3. You can sin and chase whores six days a week, and you might never get caught.

4. The pastor of this monster can build a great resume, write a book on how to get big, and end up on the conference circuit doing seminars on "How I Dunnit." Very lucrative destiny if done right.

5. All leaders in a great hall of the people are much more famous than the guy across town with the house church.

6. You can invest thoBlipnds of dollars of God's treasury on neutered Sunday School material which is mostly thrown away (or unload on the missionary to the Navajo Indians in New Mexico) when it is outdated.

7. You can really make a backslider shape up by threatening to tell all 800 people out there that he dunnit.

8. You have power in the community, and the government will ask your opinion on important things, like, "How many beans does it take to feed an illegal alien?"

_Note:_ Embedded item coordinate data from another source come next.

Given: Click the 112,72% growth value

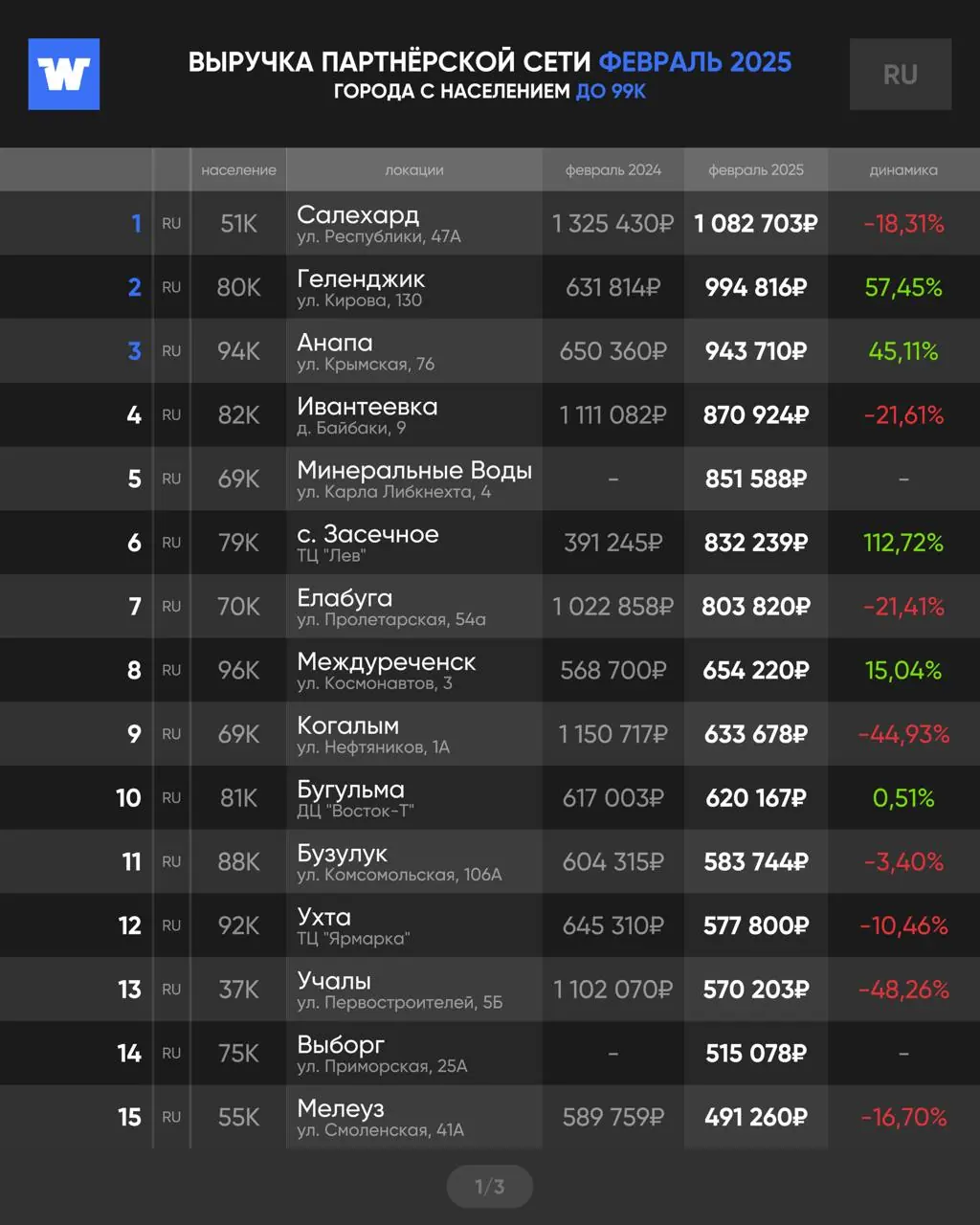Looking at the screenshot, I should coord(903,543).
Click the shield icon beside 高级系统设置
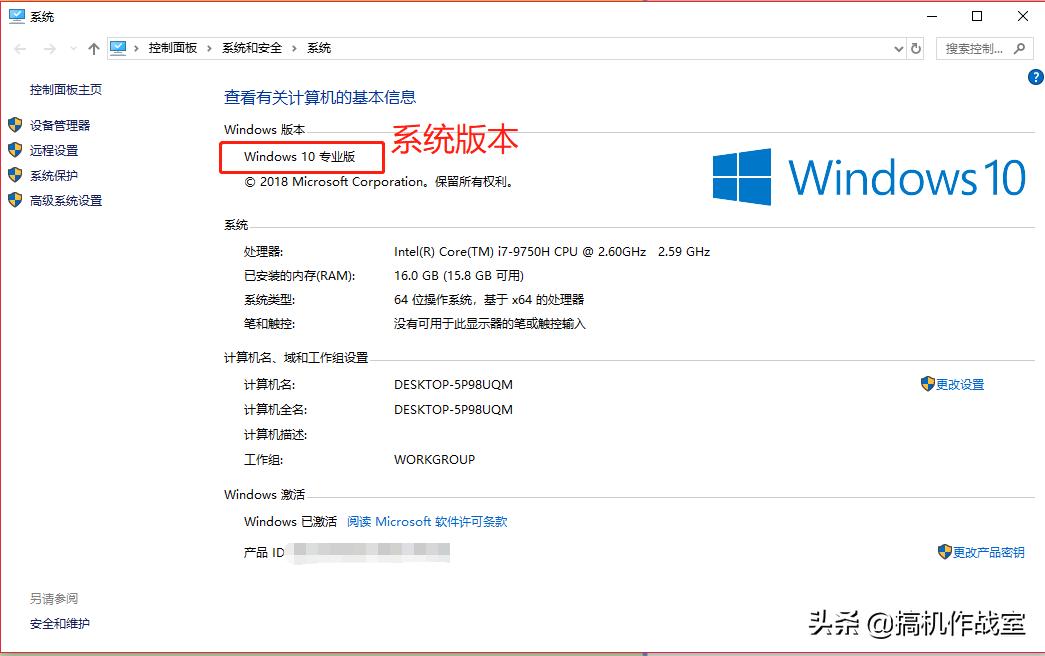This screenshot has width=1045, height=656. (x=14, y=200)
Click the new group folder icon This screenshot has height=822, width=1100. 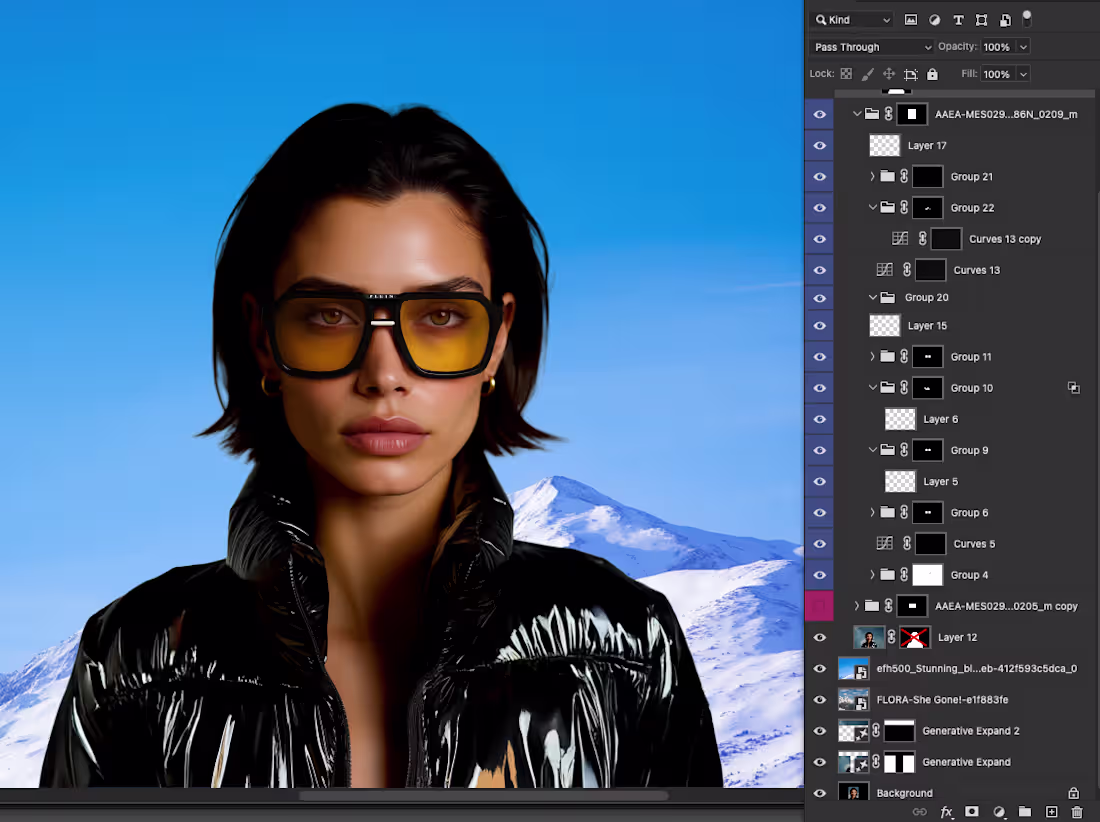coord(1026,811)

9. You will attract many people to the church house just because it is big and impressive. Furthermore; Robert Schuler says this is true. These are of course the last people a Bible believer should want in a gathering of the saints, but it sure looks good in the annual report.

10. You can have your own baptistery and not have to go yonder to the river for baptisms like John the, er... Baptist, and Jesus.

11. You can present a much larger target for fraud to those who like to fall down the stairs and collect insurance. This way, you can magnanimously pay up on the thing at once and have a good testimony among all the crooks in the city-- "What suckers those Baptists are."

12. You cannot have much of a church dinner for the whole "church family," but you can afford to cater in institutional food from number ten cans for smaller groups. Anyone who is not willing to eat overcooked string beans deserves to suffer over there in the House Church across town.

13. Satan will always be piano helping you by sending in stealth characters to insinuate themselves into every program and activity of the church. This will make sure you are in spiritual piano coversfare all the time and never have a rest.

14. The great hall of the people can afford to bring in Southern Gospel Quartets, Christian college choirs, high powered evangelists, and even Jack Hyles. This will really draw the crowds and build numbers. People will know that "we are the greatest." The Sword of the Lord said so.